## Data supplied:
══════════

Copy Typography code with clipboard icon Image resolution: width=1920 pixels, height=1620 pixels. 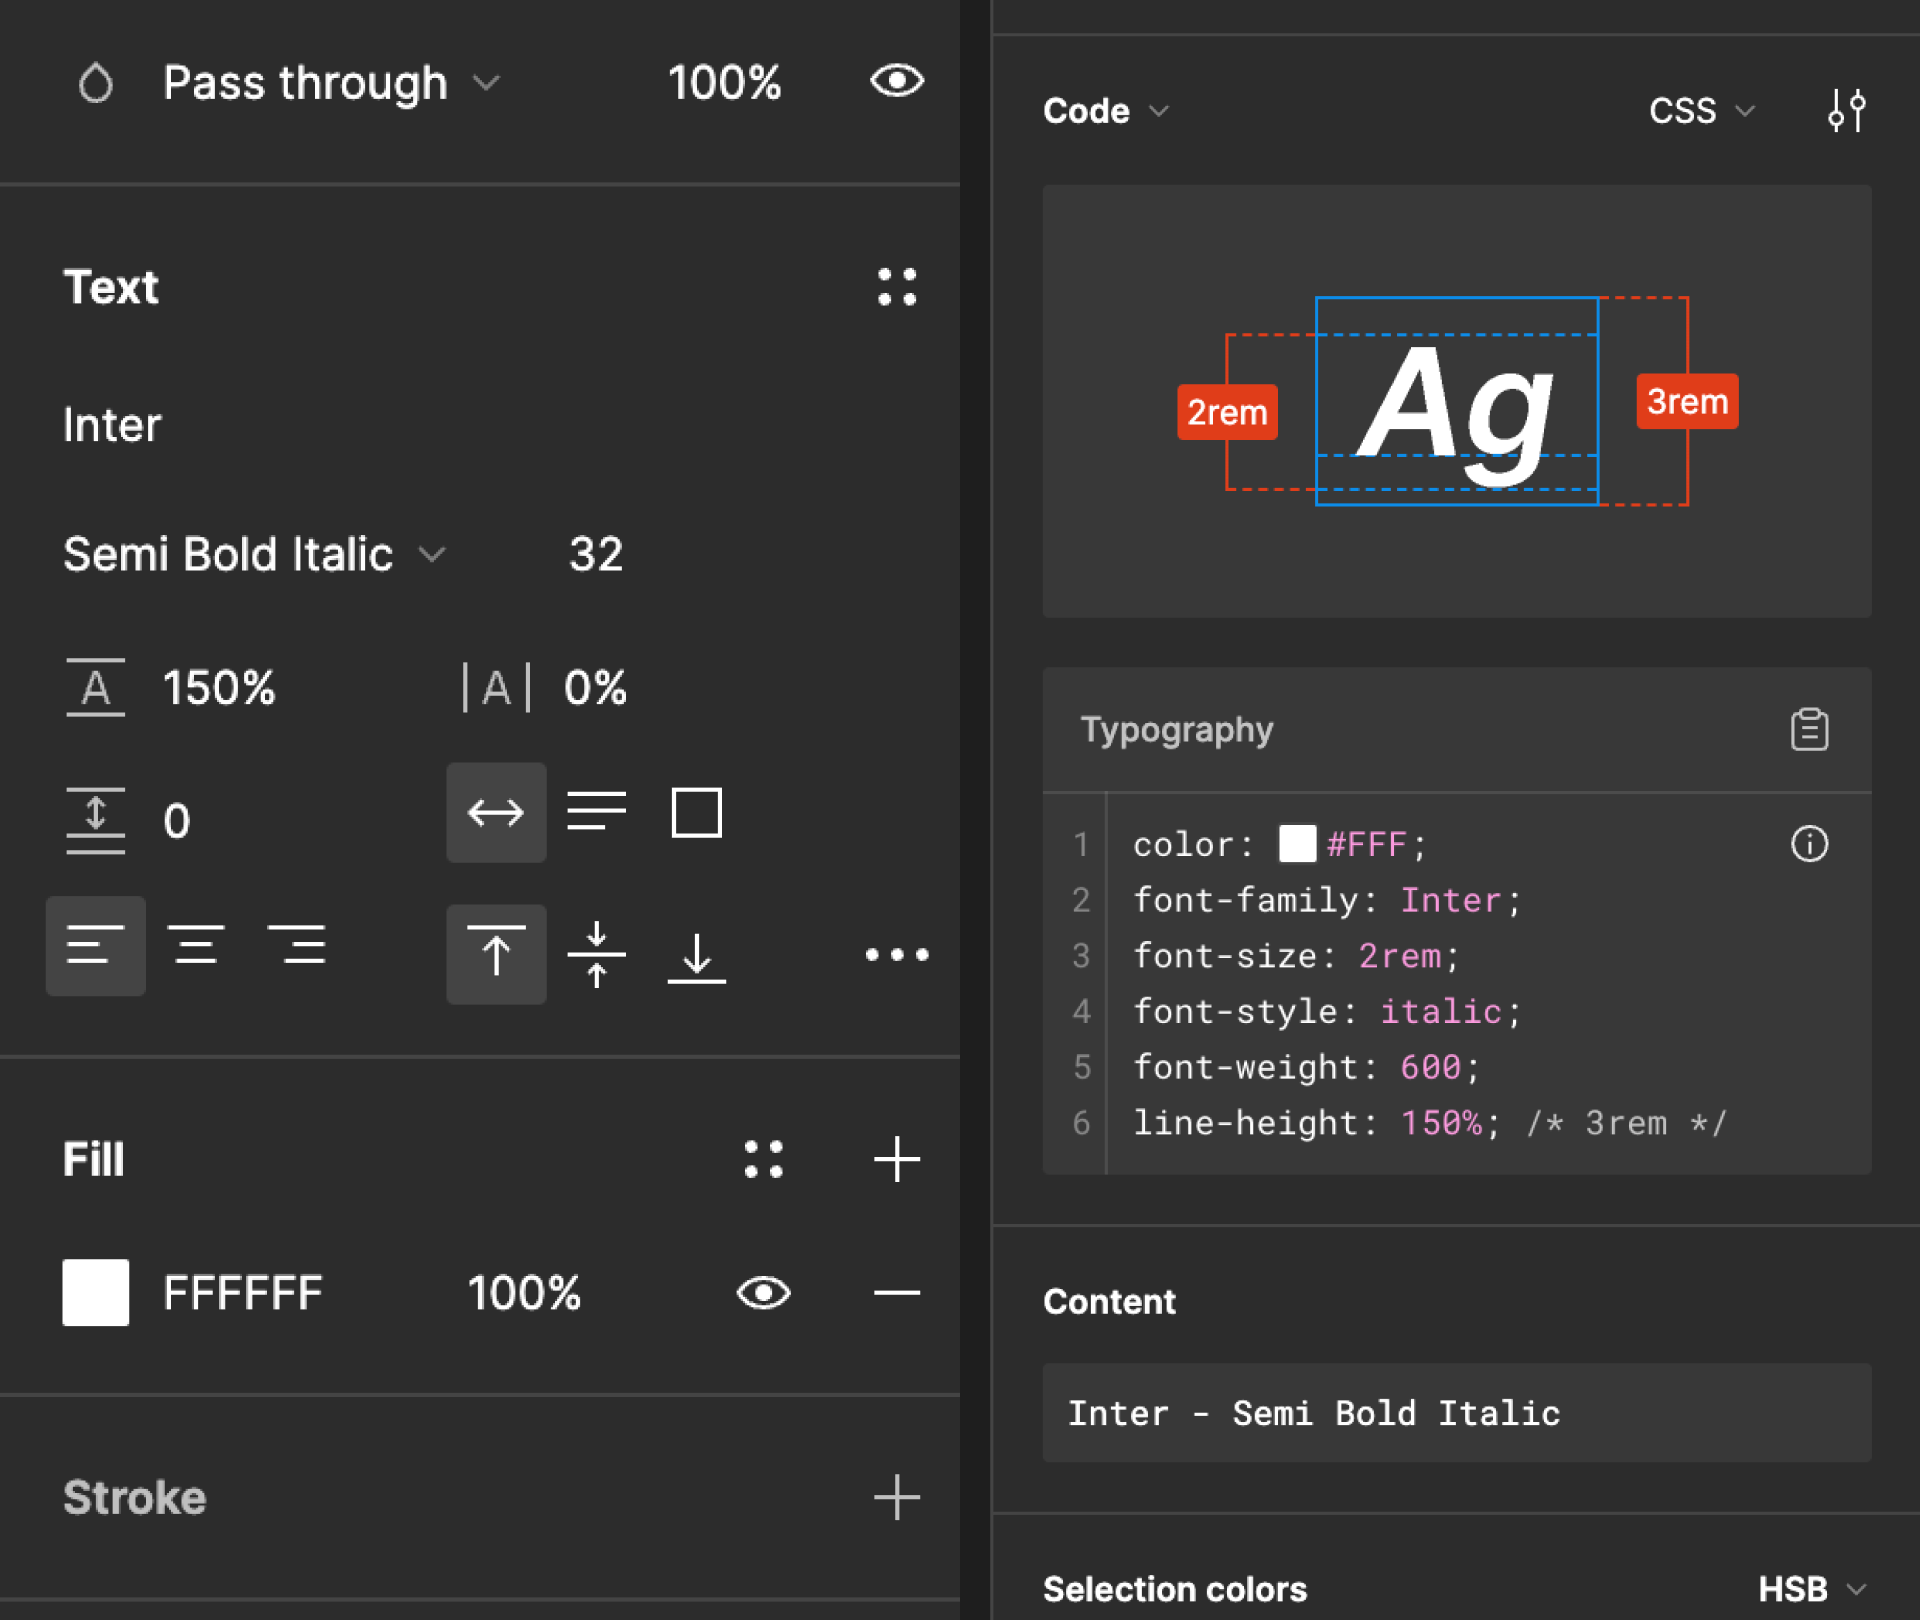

══════════

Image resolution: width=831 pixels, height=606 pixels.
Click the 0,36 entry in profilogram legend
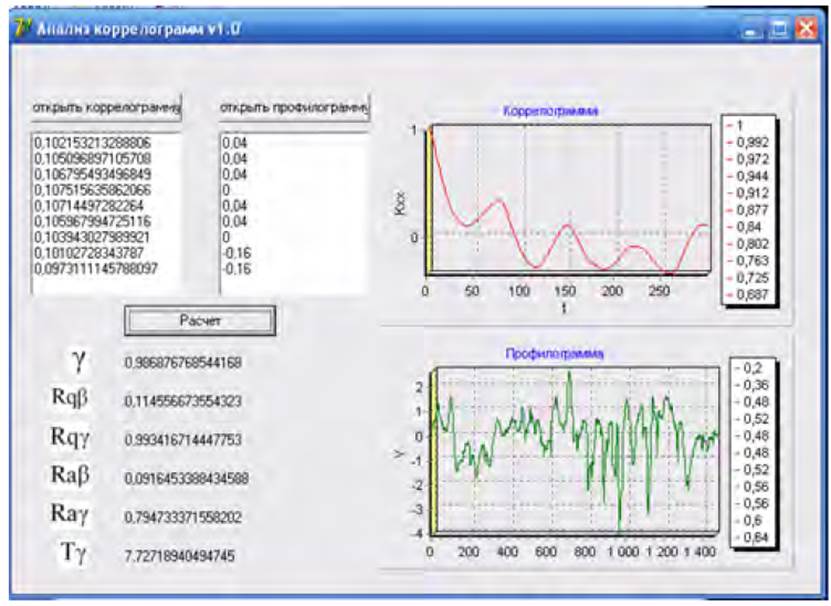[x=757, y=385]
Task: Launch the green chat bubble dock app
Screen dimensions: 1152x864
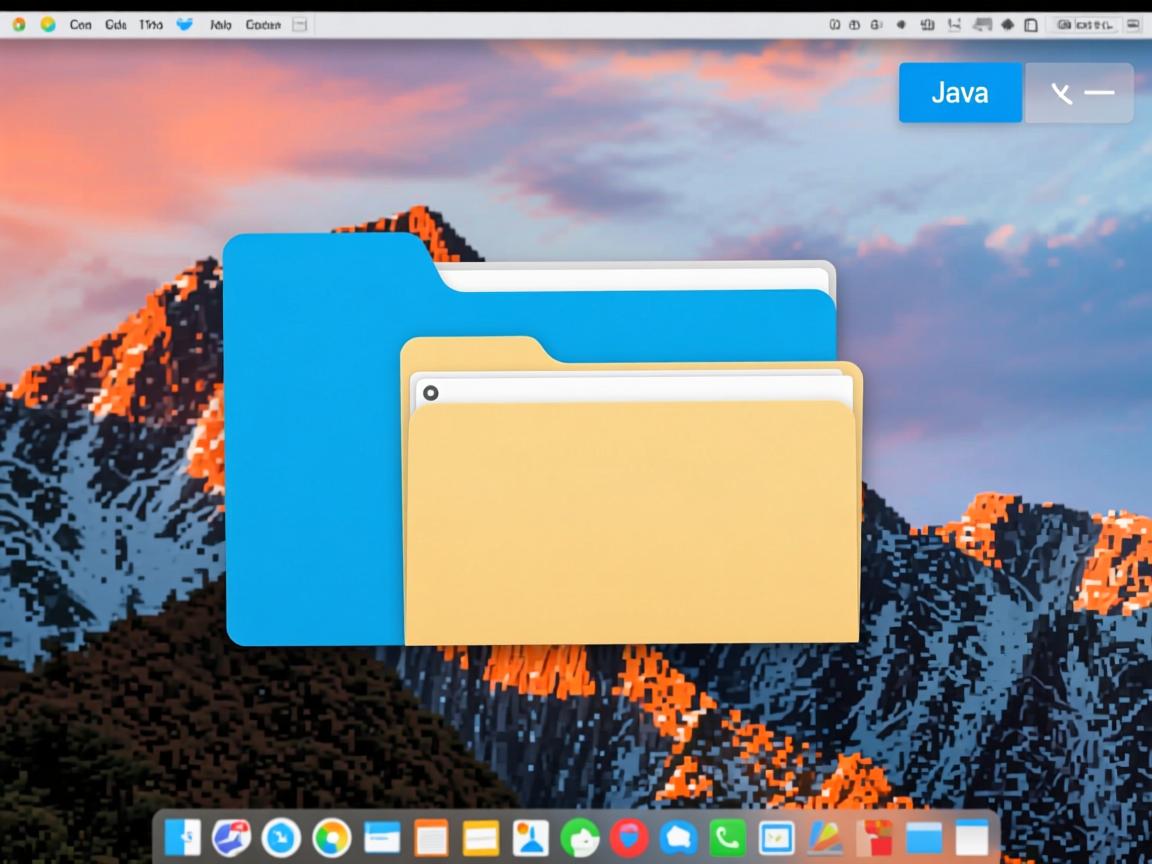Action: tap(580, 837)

══════════

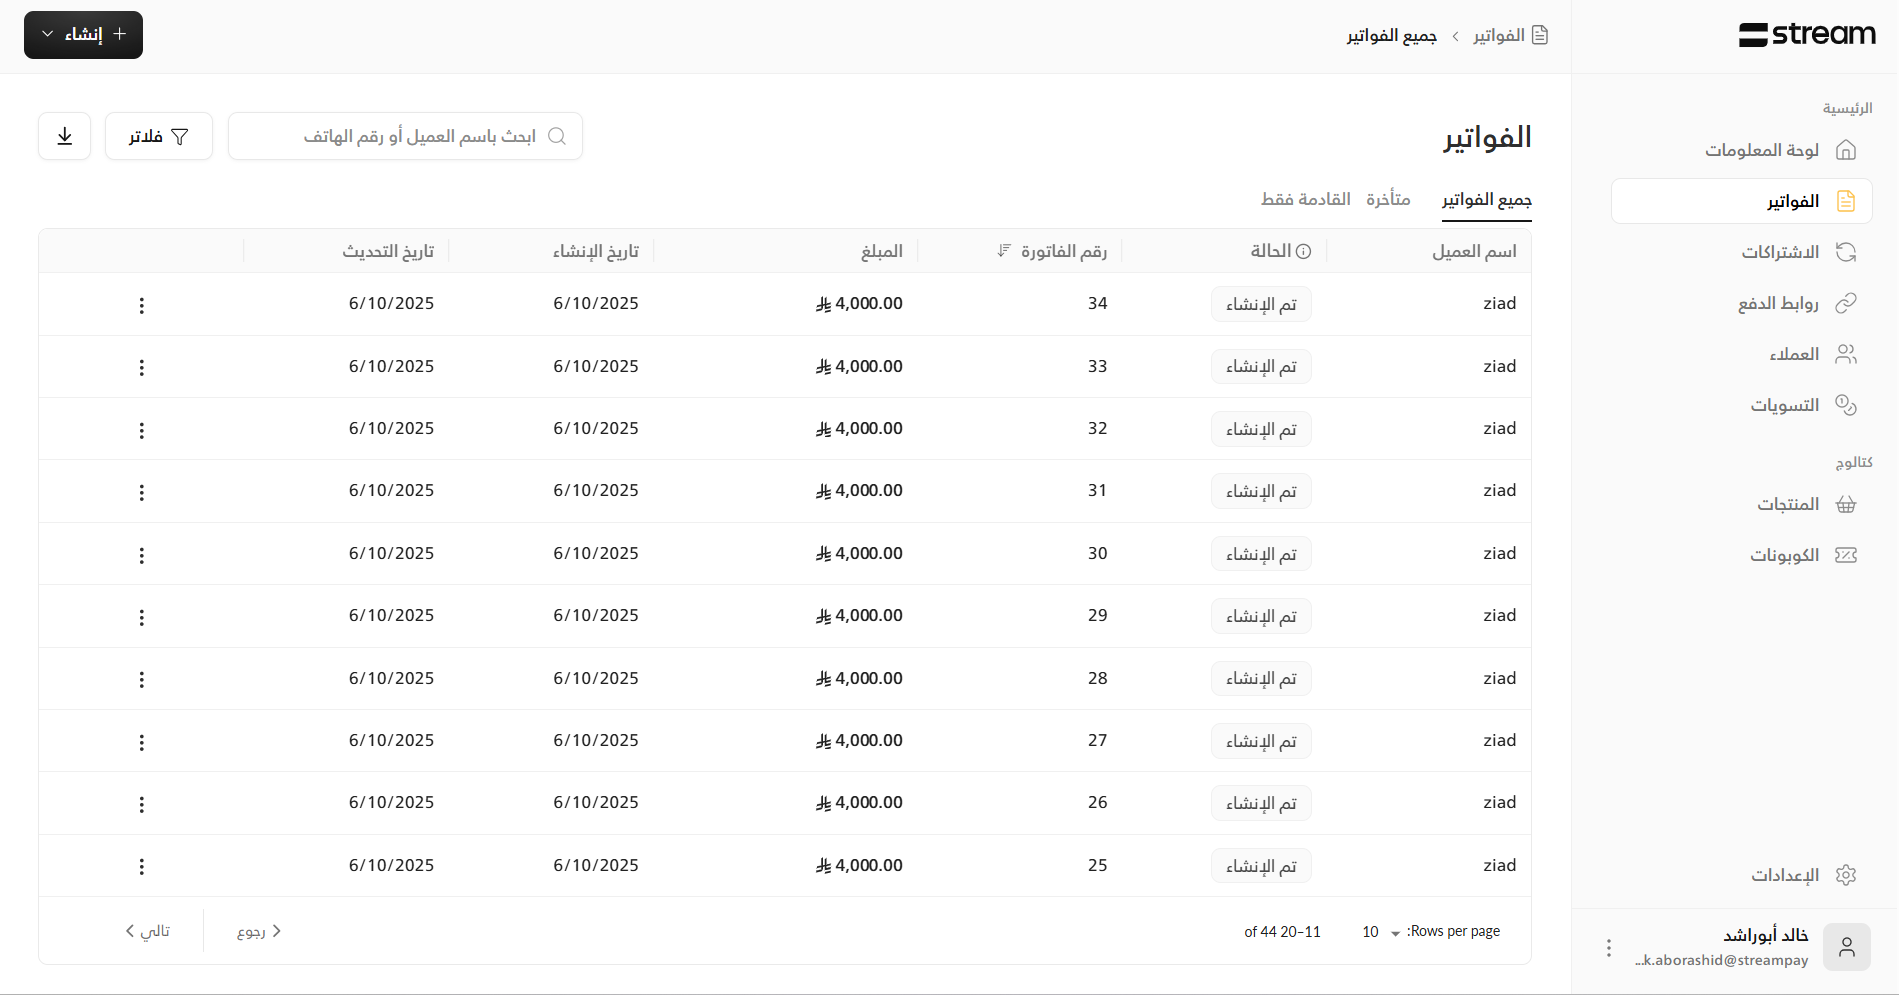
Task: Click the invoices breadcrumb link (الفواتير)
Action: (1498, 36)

══════════

## Task to complete:
Rewrite the items from the line containing "Image resolution: width=831" through the line containing "[x=757, y=385]", changing "legend" to "key" and leaving everything else as it is. Omit the pictures from your answer.

## Correct answer:
Image resolution: width=831 pixels, height=606 pixels.
Click the 0,36 entry in profilogram key
[x=757, y=385]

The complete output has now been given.